ABOUT THIS EXERCISE >>
The entries below hold a line with "Task: Open the hamburger navigation menu" and a line with "Given: Click the trash can delete icon". Return those lines and all that lie between them, exactly and only.

:: DATA FOR REVIEW ::

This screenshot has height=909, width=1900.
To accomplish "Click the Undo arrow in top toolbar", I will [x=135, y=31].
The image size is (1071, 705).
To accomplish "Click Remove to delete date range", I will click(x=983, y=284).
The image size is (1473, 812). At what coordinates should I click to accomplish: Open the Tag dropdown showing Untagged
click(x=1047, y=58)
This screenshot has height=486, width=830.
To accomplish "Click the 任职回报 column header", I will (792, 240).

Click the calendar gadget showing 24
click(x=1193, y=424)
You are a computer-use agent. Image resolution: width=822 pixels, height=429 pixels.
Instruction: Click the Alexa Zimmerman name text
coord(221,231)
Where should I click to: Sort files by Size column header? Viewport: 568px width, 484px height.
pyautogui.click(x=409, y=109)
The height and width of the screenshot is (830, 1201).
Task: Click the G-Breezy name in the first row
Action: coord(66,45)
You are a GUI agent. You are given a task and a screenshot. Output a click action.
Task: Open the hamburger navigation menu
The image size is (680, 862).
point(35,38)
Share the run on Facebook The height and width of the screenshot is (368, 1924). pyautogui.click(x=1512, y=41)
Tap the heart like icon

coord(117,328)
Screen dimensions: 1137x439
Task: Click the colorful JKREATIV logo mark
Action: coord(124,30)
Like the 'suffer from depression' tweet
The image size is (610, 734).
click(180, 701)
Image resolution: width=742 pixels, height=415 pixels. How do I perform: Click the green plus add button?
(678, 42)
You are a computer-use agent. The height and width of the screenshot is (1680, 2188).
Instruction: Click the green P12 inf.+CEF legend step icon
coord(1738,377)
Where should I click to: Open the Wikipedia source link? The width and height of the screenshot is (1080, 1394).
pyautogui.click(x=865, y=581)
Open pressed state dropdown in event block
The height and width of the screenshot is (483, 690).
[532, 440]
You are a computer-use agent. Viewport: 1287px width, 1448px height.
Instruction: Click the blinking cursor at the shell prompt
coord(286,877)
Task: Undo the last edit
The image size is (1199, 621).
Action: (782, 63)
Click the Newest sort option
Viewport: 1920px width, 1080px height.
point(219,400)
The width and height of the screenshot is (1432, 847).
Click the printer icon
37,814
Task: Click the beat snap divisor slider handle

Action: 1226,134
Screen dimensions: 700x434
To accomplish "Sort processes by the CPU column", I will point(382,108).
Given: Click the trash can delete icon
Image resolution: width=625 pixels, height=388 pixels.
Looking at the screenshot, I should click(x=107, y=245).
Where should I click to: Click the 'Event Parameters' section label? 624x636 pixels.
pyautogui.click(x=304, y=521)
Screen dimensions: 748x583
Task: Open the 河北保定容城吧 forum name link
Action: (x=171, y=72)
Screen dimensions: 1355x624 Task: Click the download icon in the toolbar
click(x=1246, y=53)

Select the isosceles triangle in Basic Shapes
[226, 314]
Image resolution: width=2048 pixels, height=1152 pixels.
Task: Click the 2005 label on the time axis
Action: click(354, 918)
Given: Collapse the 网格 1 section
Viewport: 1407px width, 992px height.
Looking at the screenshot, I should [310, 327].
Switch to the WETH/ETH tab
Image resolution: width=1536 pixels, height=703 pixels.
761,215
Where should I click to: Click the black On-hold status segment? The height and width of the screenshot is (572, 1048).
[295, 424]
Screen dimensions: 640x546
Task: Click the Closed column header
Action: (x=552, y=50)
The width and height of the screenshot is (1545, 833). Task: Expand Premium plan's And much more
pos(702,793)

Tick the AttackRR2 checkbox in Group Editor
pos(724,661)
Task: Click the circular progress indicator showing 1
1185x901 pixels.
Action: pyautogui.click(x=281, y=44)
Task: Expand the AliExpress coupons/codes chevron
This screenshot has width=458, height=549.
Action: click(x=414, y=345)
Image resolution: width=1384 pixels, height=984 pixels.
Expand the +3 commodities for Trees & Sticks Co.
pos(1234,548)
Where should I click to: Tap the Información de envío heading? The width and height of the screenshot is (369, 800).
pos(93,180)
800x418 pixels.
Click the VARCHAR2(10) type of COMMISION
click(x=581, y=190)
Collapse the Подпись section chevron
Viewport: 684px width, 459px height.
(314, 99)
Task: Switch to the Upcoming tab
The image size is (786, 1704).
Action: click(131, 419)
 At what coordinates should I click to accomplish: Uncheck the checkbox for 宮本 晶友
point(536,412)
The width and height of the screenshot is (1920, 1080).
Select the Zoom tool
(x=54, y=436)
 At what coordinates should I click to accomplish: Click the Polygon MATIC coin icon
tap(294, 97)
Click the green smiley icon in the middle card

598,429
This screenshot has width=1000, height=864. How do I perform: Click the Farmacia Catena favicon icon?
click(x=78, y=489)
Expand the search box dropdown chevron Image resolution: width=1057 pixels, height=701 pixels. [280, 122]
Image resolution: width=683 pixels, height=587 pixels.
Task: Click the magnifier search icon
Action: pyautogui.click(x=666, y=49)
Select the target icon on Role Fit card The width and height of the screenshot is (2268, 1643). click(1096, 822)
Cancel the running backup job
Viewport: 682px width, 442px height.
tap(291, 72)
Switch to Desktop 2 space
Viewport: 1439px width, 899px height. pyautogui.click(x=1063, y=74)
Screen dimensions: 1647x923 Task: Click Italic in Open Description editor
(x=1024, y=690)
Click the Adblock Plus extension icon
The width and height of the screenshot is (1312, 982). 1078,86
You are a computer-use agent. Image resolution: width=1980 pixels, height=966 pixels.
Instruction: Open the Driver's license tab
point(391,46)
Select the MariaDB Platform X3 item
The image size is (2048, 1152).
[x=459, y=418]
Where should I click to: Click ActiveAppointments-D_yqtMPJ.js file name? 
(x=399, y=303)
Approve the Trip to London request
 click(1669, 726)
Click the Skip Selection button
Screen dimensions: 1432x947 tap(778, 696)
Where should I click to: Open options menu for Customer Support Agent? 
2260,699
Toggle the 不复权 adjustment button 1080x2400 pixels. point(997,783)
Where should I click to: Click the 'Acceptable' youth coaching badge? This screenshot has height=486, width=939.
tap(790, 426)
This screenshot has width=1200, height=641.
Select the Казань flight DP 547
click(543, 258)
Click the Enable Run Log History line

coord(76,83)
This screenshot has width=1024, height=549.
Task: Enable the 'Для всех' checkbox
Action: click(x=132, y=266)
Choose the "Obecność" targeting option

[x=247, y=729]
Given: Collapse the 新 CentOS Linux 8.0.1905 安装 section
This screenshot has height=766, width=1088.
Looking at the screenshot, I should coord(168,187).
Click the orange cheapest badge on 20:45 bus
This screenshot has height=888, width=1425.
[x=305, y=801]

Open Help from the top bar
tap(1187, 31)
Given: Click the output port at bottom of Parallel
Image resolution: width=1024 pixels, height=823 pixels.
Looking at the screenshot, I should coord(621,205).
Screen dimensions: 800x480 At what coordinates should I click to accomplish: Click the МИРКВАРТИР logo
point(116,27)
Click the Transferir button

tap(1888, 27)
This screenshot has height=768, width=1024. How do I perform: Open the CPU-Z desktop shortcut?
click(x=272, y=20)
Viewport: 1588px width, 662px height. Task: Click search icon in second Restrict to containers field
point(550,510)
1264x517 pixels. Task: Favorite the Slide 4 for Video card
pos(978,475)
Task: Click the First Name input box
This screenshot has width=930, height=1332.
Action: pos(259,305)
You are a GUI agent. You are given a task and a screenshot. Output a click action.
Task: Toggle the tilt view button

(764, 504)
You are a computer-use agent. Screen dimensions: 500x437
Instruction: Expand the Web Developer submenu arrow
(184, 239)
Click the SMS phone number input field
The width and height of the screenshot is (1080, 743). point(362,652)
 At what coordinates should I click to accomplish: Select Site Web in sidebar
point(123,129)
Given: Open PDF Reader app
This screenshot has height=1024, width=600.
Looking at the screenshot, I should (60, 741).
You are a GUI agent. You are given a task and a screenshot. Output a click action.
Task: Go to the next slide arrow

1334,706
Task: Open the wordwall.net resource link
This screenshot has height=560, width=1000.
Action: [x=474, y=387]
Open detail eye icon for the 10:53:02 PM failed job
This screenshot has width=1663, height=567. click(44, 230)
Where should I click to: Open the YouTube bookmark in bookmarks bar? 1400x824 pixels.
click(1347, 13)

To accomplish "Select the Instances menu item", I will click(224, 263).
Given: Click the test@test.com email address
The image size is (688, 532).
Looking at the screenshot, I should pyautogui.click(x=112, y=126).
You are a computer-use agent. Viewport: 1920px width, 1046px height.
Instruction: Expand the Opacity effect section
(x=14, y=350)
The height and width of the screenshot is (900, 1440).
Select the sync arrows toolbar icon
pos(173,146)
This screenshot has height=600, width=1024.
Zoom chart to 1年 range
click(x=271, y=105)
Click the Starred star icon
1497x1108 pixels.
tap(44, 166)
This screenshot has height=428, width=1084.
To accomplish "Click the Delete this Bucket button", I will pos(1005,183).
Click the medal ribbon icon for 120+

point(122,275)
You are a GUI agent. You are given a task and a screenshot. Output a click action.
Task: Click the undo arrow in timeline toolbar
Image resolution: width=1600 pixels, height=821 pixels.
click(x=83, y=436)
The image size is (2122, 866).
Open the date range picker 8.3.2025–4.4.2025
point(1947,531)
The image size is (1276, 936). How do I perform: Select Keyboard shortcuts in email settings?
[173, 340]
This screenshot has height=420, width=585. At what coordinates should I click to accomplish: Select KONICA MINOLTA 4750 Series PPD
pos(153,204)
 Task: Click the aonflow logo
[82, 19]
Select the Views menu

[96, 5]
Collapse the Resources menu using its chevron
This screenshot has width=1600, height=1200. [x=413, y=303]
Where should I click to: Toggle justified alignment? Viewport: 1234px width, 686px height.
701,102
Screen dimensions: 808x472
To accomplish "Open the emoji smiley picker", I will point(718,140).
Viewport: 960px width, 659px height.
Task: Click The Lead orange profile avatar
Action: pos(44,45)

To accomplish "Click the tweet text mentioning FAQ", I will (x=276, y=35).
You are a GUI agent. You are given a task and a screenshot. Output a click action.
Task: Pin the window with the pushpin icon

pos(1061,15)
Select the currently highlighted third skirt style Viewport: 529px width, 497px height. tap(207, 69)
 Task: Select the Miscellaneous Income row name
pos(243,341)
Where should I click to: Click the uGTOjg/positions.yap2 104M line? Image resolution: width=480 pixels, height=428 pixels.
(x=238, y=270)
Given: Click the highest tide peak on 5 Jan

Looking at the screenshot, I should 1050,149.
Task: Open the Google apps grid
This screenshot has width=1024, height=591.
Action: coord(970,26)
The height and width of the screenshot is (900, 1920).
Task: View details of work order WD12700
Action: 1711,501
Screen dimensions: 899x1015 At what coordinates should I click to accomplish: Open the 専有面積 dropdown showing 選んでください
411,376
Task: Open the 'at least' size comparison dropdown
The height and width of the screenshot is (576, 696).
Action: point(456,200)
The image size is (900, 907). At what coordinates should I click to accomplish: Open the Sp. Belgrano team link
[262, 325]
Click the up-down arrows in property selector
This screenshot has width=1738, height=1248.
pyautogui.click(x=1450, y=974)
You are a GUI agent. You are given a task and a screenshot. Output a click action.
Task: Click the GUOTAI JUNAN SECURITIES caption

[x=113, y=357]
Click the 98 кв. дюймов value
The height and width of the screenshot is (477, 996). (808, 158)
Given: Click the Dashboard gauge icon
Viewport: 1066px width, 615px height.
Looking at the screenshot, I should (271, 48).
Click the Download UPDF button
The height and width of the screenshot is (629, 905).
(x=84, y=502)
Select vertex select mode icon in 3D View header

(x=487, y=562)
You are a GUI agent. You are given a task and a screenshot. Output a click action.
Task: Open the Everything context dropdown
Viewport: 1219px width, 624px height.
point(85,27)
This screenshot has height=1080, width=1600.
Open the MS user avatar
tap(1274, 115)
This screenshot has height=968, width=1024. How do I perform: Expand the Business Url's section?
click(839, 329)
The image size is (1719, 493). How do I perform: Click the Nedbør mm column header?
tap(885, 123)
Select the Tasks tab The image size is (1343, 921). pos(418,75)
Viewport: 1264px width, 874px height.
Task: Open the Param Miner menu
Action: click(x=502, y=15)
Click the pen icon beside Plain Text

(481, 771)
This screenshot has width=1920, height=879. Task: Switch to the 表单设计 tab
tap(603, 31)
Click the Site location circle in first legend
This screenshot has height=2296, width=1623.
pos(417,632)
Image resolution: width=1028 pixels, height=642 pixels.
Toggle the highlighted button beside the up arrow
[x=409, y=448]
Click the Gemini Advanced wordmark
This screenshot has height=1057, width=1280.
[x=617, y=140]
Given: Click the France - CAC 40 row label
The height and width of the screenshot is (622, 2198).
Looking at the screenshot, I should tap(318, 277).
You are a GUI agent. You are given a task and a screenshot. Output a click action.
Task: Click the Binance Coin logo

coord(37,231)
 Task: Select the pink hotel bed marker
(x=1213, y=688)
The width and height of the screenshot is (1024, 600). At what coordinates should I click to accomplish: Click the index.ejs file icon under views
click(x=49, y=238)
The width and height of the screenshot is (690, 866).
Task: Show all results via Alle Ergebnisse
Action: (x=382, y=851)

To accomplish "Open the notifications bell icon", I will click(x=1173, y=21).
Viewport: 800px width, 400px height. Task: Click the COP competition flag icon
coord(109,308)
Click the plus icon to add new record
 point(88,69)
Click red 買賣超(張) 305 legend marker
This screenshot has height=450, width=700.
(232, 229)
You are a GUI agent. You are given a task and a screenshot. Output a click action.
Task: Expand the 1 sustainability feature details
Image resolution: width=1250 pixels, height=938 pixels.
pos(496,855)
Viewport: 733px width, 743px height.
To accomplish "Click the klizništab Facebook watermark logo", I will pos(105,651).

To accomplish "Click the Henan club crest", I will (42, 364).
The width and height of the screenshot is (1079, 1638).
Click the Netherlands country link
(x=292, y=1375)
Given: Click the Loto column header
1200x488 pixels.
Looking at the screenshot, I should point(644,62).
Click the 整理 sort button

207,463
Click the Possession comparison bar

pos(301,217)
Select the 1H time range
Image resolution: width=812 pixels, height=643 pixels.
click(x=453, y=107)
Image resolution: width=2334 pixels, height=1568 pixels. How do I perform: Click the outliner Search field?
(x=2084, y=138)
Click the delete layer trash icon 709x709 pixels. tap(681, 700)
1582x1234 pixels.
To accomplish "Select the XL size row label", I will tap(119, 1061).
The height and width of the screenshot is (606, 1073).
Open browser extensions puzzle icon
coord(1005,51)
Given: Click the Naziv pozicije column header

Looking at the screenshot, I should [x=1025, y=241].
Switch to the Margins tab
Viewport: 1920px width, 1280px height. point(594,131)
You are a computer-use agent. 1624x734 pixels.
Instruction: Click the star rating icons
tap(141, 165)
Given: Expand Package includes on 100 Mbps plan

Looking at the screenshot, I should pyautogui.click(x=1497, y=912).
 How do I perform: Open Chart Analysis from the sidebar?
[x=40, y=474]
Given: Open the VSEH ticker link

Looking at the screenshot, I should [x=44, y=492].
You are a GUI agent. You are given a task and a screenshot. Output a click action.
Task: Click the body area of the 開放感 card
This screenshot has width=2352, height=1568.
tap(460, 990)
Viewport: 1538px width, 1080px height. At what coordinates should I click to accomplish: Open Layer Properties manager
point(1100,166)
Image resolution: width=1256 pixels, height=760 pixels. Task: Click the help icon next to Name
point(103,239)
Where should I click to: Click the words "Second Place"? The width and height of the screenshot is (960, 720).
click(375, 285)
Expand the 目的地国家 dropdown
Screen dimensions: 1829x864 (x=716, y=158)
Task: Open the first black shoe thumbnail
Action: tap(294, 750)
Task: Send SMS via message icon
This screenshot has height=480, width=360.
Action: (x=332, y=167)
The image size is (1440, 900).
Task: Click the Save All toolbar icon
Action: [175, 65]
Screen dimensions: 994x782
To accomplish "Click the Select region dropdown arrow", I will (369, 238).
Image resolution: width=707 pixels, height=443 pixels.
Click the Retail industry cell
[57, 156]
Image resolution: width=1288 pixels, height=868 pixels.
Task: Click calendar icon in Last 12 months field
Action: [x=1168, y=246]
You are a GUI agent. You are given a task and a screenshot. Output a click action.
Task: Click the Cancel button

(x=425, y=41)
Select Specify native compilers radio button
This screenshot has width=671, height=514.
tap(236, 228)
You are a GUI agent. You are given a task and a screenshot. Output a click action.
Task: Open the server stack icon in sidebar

:::

RESPONSE TO THIS TASK >>
Task: Open the hamburger navigation menu
The image size is (680, 862).
point(35,38)
Share the run on Facebook The height and width of the screenshot is (368, 1924). pyautogui.click(x=1512, y=41)
Tap the heart like icon

coord(117,328)
Screen dimensions: 1137x439
Task: Click the colorful JKREATIV logo mark
Action: coord(124,30)
Like the 'suffer from depression' tweet
The image size is (610, 734).
click(180, 701)
Image resolution: width=742 pixels, height=415 pixels. How do I perform: Click the green plus add button?
(678, 42)
You are a computer-use agent. The height and width of the screenshot is (1680, 2188).
Instruction: Click the green P12 inf.+CEF legend step icon
coord(1738,377)
Where should I click to: Open the Wikipedia source link? The width and height of the screenshot is (1080, 1394).
pyautogui.click(x=865, y=581)
Open pressed state dropdown in event block
The height and width of the screenshot is (483, 690).
[532, 440]
You are a computer-use agent. Viewport: 1287px width, 1448px height.
Instruction: Click the blinking cursor at the shell prompt
coord(286,877)
Task: Undo the last edit
The image size is (1199, 621).
Action: (782, 63)
Click the Newest sort option
Viewport: 1920px width, 1080px height.
point(219,400)
The width and height of the screenshot is (1432, 847).
Click the printer icon
37,814
Task: Click the beat snap divisor slider handle

Action: 1226,134
Screen dimensions: 700x434
To accomplish "Sort processes by the CPU column", I will point(382,108).
Given: Click the trash can delete icon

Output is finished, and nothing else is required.